For Tilahun, the sparing of Linssen’s 65ha farm was no accident. The company had built a road and health centre for the community.

That was not the case with Supra. Its warehouses and workers’ units were blazed to ashes. Six houses were set on fire and were destroyed, while greenhouse plastic sheets, a cold room for flowers, computers and jars containing chemicals were vandalized, according to reports to the police. Signs of chemicals spilt were still evident last Friday.

At a neighbouring wereda, Dendi, a farm where a local investor had been working, was also burnt down. A tractor and warehouses were set ablaze. Locals said the farm had not been active for a while.

Peter Linssen, general manager of the Dutch farm, declined to comment, while leaders of the Ethiopian Horticulture Exporters Association, of which these two farms are members, also declined to comment.

“The riots are not justified,” Tilahun told Fortune. “But the communities have genuine concerns related to land given to investors in their areas.”

He recalled a lavish promise farmers were given three years ago, when a Turkish textile company, Akper Textile Plc, moved in Ejere Wereda.

“We made a lot of promises to the farmers that this textile company, given its size, would create at least 9,000 employment opportunities,” Tilahun told Fortune.

Farmers were paid 3.2 million Br by the wereda when nine hectares of land were cleared for this company, about 356,000 Br per hectare.
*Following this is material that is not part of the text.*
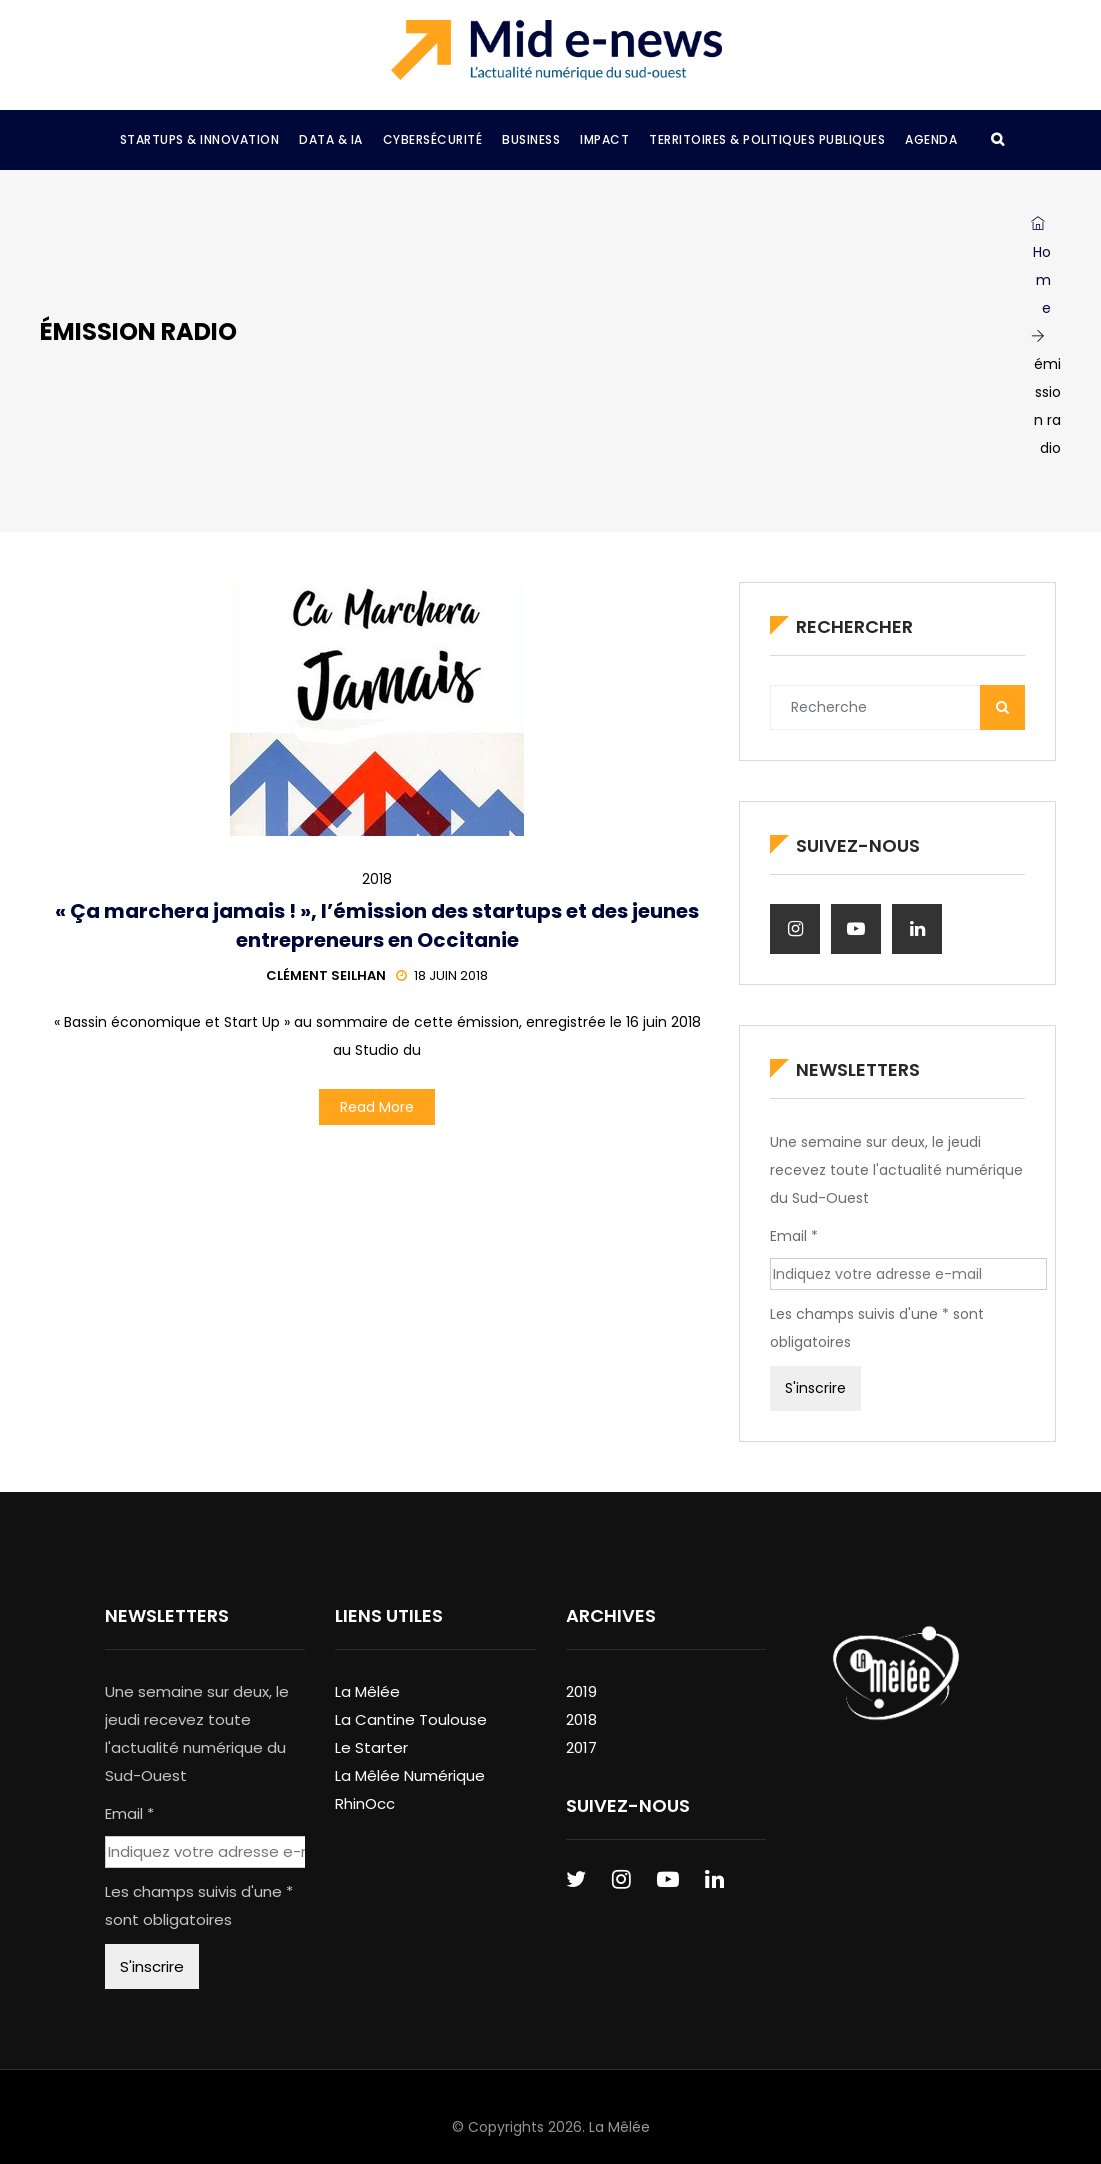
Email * (794, 1236)
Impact (604, 139)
There were farmers who were paid as much as 800,000 Br in compensation, according to Tilahun. However, the Turkish company is yet to begin construction, which farmers perceive as a promise broken.

Such deeply held resentments fuelled anger among protesters who had confronted law enforcement; as a result, five people were killed by police fire and one officer was wounded by a bomb thrown from the crowd, according to police reports. Properties damaged included a farmers’ training centre with farm equipment, estimated to cost a quarter of a million Birr, a fertilizer warehouse owned by a farmers’ cooperative, and another property owned by another cooperative in the area. Four health centres located in Kimboyea, Telba, Tollo Korma and Hora kebeles and nine kebele administration offices were among the list of damaged structures.

Wereda authorities have now collected all 298 registered firearms, as well as 74 additional guns, which they believe were brought from adjacent areas, such as Ehud Gebiya and Welonkomi town, where the violence had escalated. On the drive from Addis Alem to these areas, the trails of rocks used to block roads and signs of burning remained evident late last week. At Ehud Gebeya, two kebele offices and a warehouse for storing pesticide were ransacked. The smell of chemicals was fresh in the air on December 24.

Ejere was not alone in having to see private investments targeted for attacks by angry protesters.

In Mugher town, home to the two giant cement plants in the country – Derba Midroc Cement and Dangote Cement – protesters indiscriminately attacked their fleets. Five trucks of Derba and more than 50 trucks of Dangote were attacked; one truck registered to Derba and no less than 10 owned by Dangote suffered complete destruction. They were torched to ashes.

The victims confirmed the attacks but refrained from recounting specifics as they could still feel the tension in the air. The wereda police and other officials were busy last week, in reclaiming the status quo. They have detained 145 people, some of whom had to turn in firearms. Prosecutors are preparing charges against them, Tilahun confirmed to Fortune.

In the meantime, the young Lelisa has been left with his wounds and the traumatic loss of his friends with no statement from the government as to whether there will be an official inquiry to determine whether law enforcement personnel had used excessive use of force in containing the riots.